肌に優しい子ども服の生地で丁寧に作られた帽子

肌に優しい子ども服の生地で丁寧に作られた帽子

がん治療による脱毛に悩む人々を支援する帽子を作った聖泉大看護学部の学生たち(彦根市・市立病院)

がん治療による脱毛に悩む人々を支援する帽子を作った聖泉大看護学部の学生たち(彦根市・市立病院)

 乳がんの治療による副作用の脱毛に悩む女性たちに利用してもらおうと、聖泉大(滋賀県彦根市)の看護学部の2~4年生が、外出時などにかぶる帽子づくりに取り組んだ。完成した帽子12個を市立病院に寄贈し、通院治療を続ける患者が活用している。


 看護師や保健師を目指す学生7人は昨秋から、健康推進を掲げるびわ湖東北部地域連携協議会のプロジェクトの中で制作を開始。

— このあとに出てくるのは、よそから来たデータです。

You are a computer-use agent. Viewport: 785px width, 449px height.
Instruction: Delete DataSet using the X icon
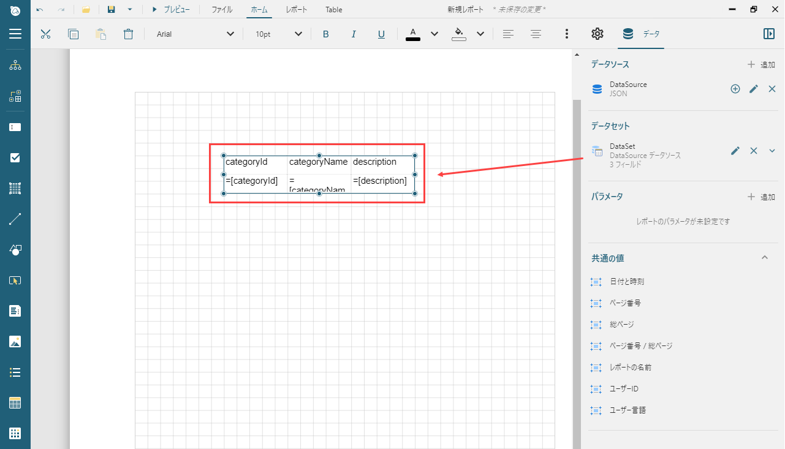pos(754,151)
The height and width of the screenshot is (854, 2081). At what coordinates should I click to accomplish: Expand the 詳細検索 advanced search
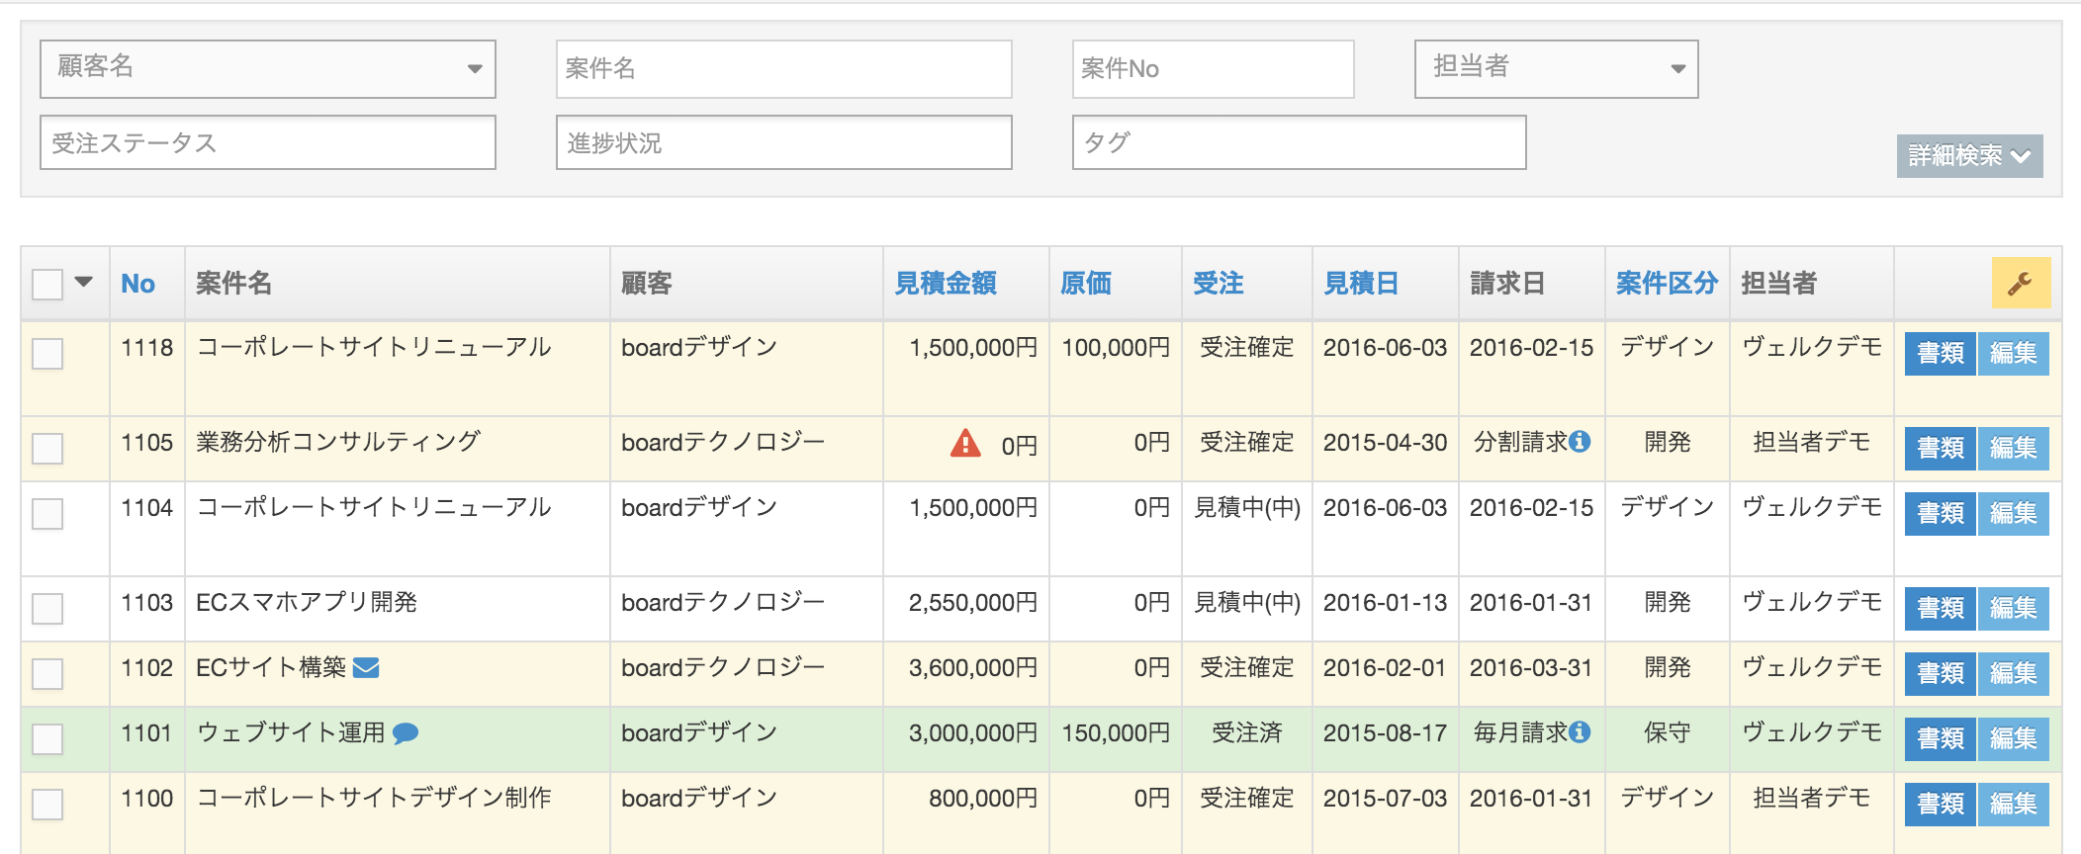(x=1968, y=156)
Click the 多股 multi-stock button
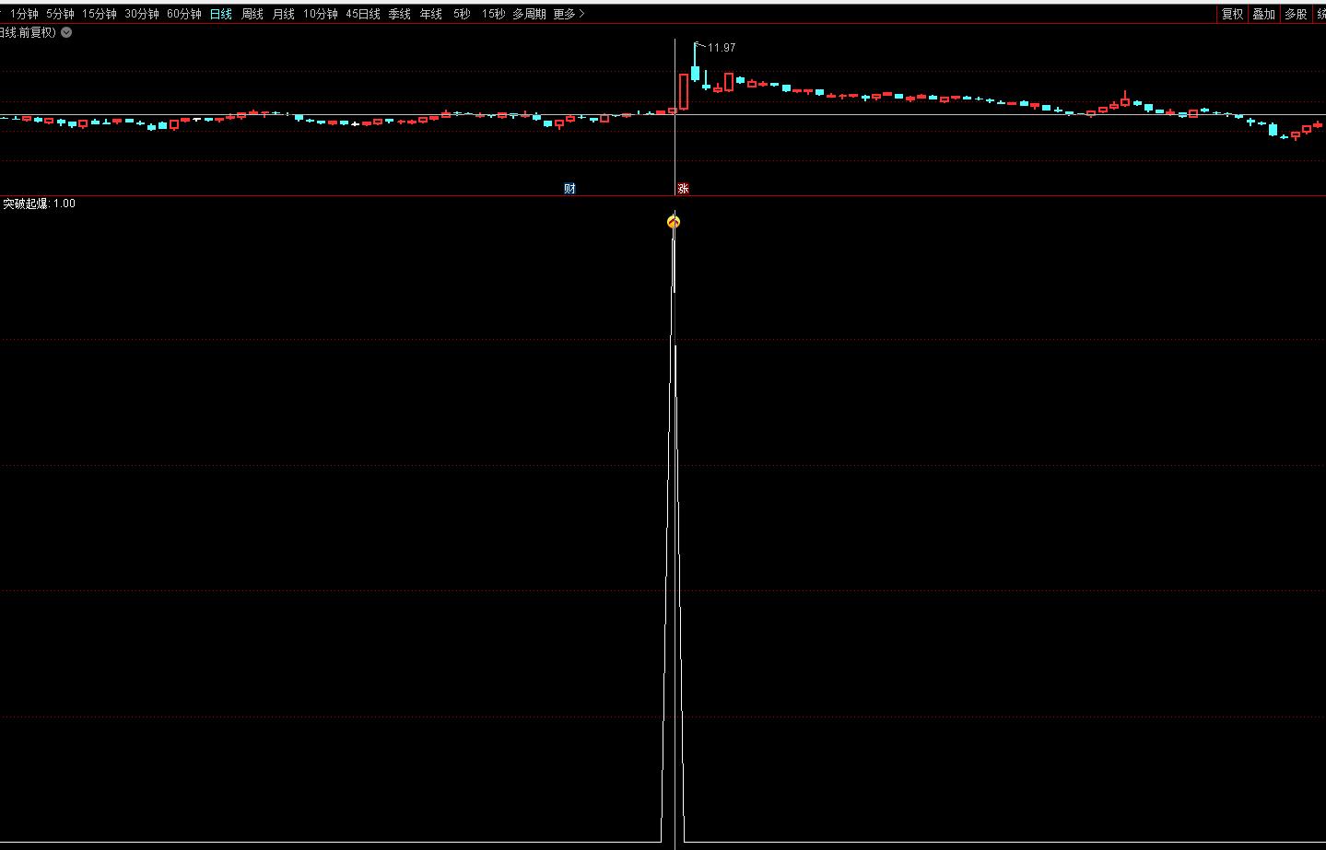The height and width of the screenshot is (850, 1326). pyautogui.click(x=1296, y=14)
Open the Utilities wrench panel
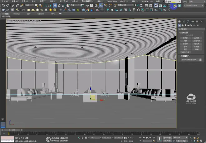The width and height of the screenshot is (206, 143). click(x=201, y=22)
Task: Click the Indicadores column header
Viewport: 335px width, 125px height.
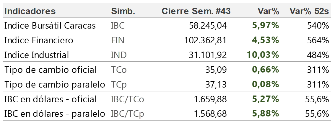Action: (x=30, y=11)
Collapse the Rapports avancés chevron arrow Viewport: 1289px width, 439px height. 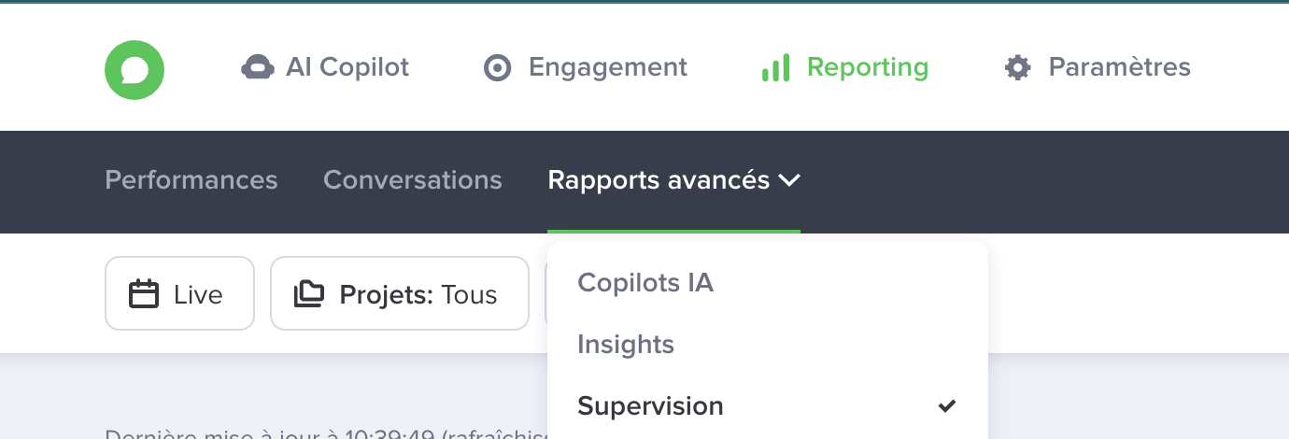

乳がんを患った当事者らの「ピンクリボンひこね」のメンバーから、容姿が変貌するつらい心境などを聞き取ったほか、買い物時や宅配便の受け取りの際など、生活面でさまざまな苦労があることを学んだ。


 帽子は肌に優しい子ども服の生地を選び、ミシンや手縫いでリメーク。子どもとの会話が弾むよう動物の柄を使ったり、頭皮に当たって不快にならないようボタンなどの位置を気遣ったりしながら試着を重ねた。帽子を身に着けて一歩外に羽ばたいてほしいとの願いを込め、「people can fly」とのメッセージも添えた。


 同学部の学生(22)らは「女性たちの生活を想像しながら、普段使いをしやすいよう工夫した。外出時は服装に合わせておしゃれに着こなしてほしい」と話し、指導した安孫子尚子教授(公衆衛生看護学)は「卒業後、専門職に就いてからも、相手の生活や人生の質を高めることにつながる視野を持ち続けてほしい」と語った。


 学生たちは4月下旬、彦根市立病院に仕上げた帽子を手渡した。寄贈を受けた同院がん相談支援センターの木下千恵美看護科長は「患者さんがつらい経験を乗り越える支援になり、大変ありがたい。受け取った女性も明るい笑顔になり、とても喜んでいる」と話している。